Below are the records to retype. Keep every character exactly and leave out the pictures.
....
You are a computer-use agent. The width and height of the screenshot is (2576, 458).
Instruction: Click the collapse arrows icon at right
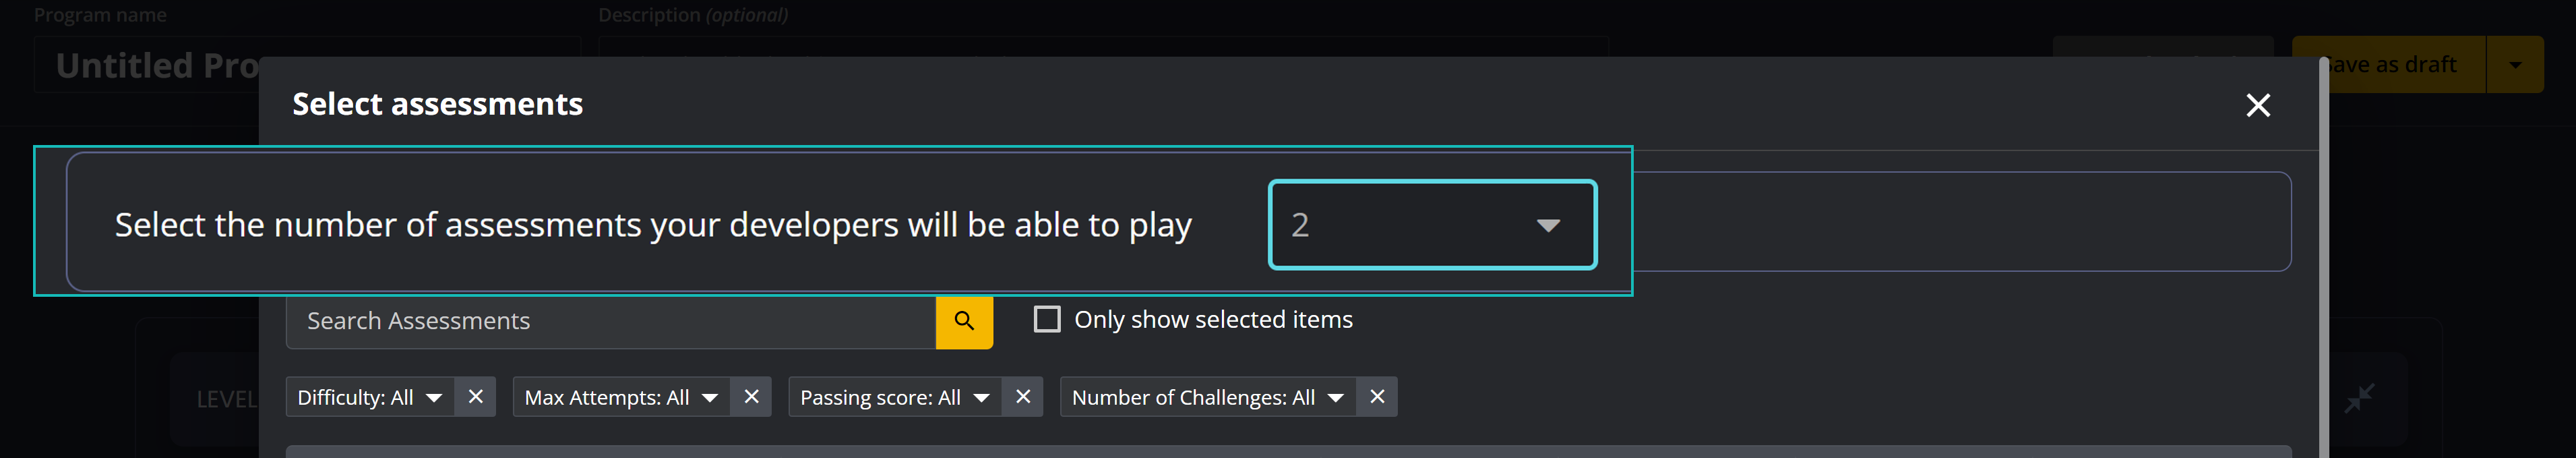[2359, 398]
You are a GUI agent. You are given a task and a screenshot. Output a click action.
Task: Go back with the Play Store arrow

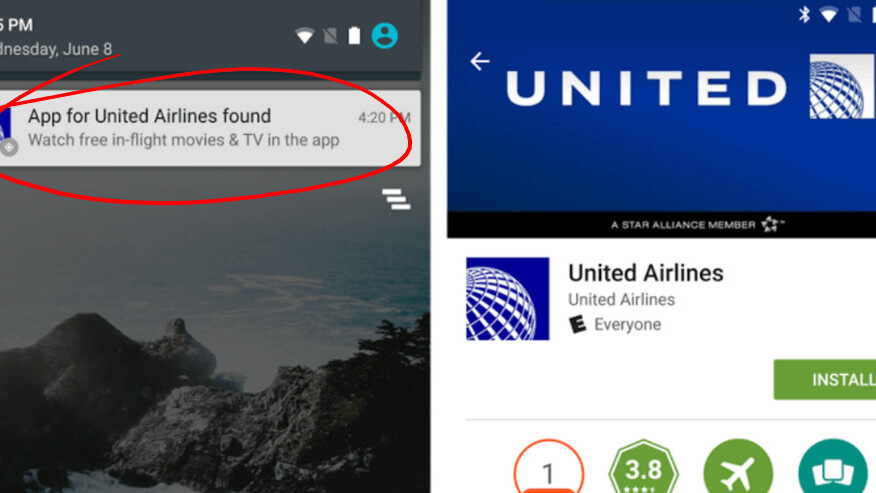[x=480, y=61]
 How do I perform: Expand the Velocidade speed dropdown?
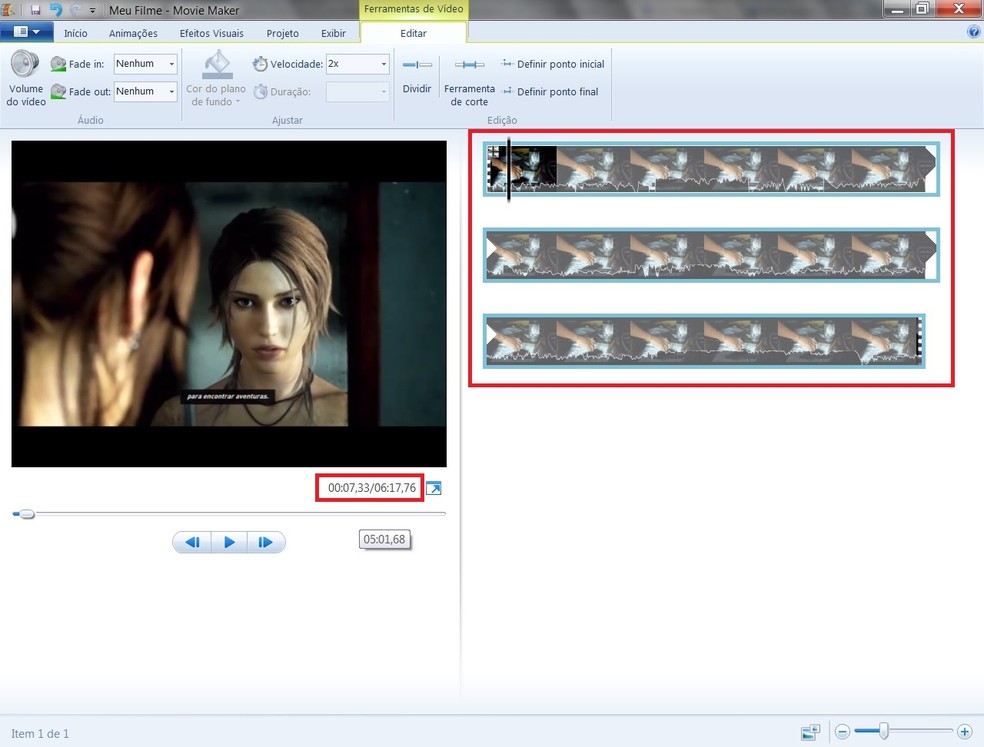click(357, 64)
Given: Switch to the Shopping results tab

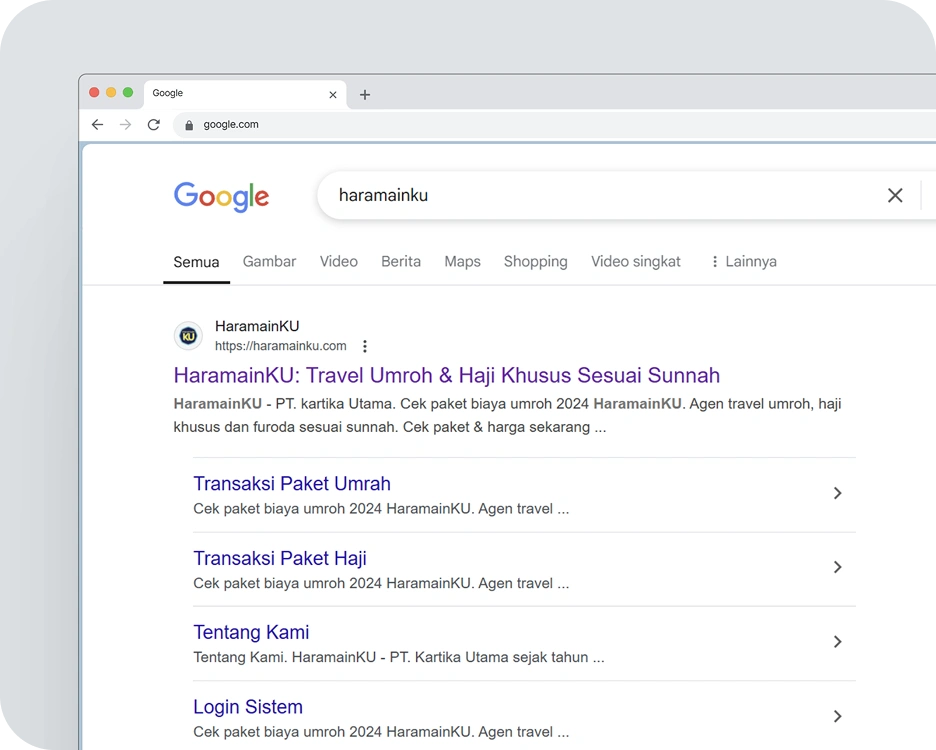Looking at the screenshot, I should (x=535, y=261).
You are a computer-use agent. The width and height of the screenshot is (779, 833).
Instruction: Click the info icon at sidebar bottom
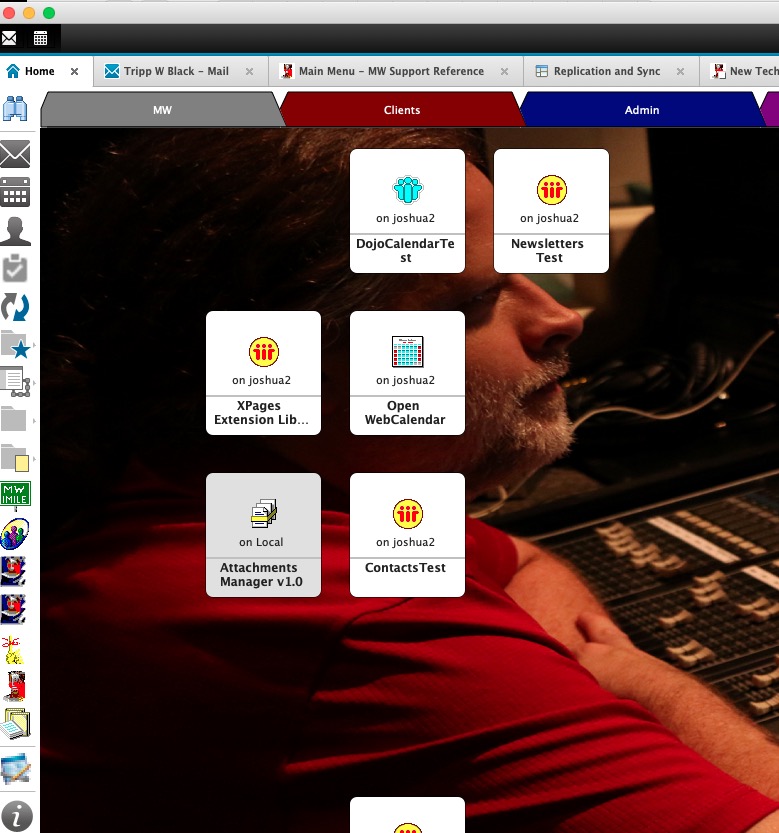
....
TASK RESULT >>
You are a computer-use agent. The width and height of the screenshot is (2576, 458).
Instruction: Click the collapse arrows icon at right
[2359, 398]
You are a GUI agent. You are given a task and a screenshot. Output a click action.
Task: Go back with the Play Store arrow

[x=480, y=61]
 How do I perform: Expand the Velocidade speed dropdown?
click(357, 64)
Given: Switch to the Shopping results tab

Looking at the screenshot, I should (x=535, y=261).
You are a computer-use agent. The width and height of the screenshot is (779, 833).
Instruction: Click the info icon at sidebar bottom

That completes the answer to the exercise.